By the battle of Tsushima the territorial object was completely isolated by sea, and the position of Japan in Korea was rendered as impregnable as that of Wellington at Torres Vedras. All that remained was to proceed to the third stage and demonstrate to Russia that the acceptance of the situation that had been set up was more to her advantage than the further attempt to break it down. This the final advance to Mukden accomplished, and Japan obtained her end very far short of having overthrown her enemy. The offensive power of Russia had never been so strong, while that of Japan was almost if not quite exhausted.
Approached in this way, the Far Eastern struggle is seen to develop on the same lines as all our great maritime wars of the past, which continental strategists have so persistently excluded from their field of study. It presents the normal three phases—the initial offensive movement to seize the territorial object, the secondary phase, which forces an attenuated offensive on the enemy, and the final stage of pressure, in which there is a return to the offensive “according,” as Jomini puts it, “to circumstances and your relative force in order to obtain the cession desired.”

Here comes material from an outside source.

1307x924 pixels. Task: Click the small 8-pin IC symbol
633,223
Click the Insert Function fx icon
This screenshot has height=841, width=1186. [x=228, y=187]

It must not of course be asked that these phases shall be always clearly defined. Strategical analysis can never give exact results. It aims only at approximations, at groupings which will serve to guide but will always leave much to the judgment. The three phases in the Russo-Japanese War, though unusually well defined, continually overlapped. It must be so; for in war the effect of an operation is never confined to the limits of its immediate or primary intention. Thus the occupation of Korea had the secondary defensive effect of covering the home country, while the initial blow which Admiral Togo delivered at Port Arthur to cover the primary offensive movement proved, by the demoralisation it caused in the Russian fleet, to be a distinct step in the secondary phase of isolating the conquest. In the later stages of the war the line between what was essential to set up the second phase of perfecting the isolation and the third phase of general pressure seems to have grown very nebulous.
It was at this stage that the Japanese strategy has been most severely criticised, and it was just here they seem to have lost hold of the conception of a limited war, if in fact they had ever securely grasped the conception as the elder Pitt understood it. It has been argued that in their eagerness to deal a blow at the enemy’s main army they neglected to devote sufficient force to reduce Port Arthur, an essential step to complete the second phase. Whether or not the exigencies of the case rendered such distribution of force inevitable or whether it was due to miscalculation of difficulties, the result was a most costly set-back. For not only did it entail a vast loss of time and life at Port Arthur itself, but when the sortie of the Russian fleet in June brought home to them their error, the offensive movement on Liao-yang had to be delayed, and the opportunity passed for a decisive counter-stroke at the enemy’s concentration ashore.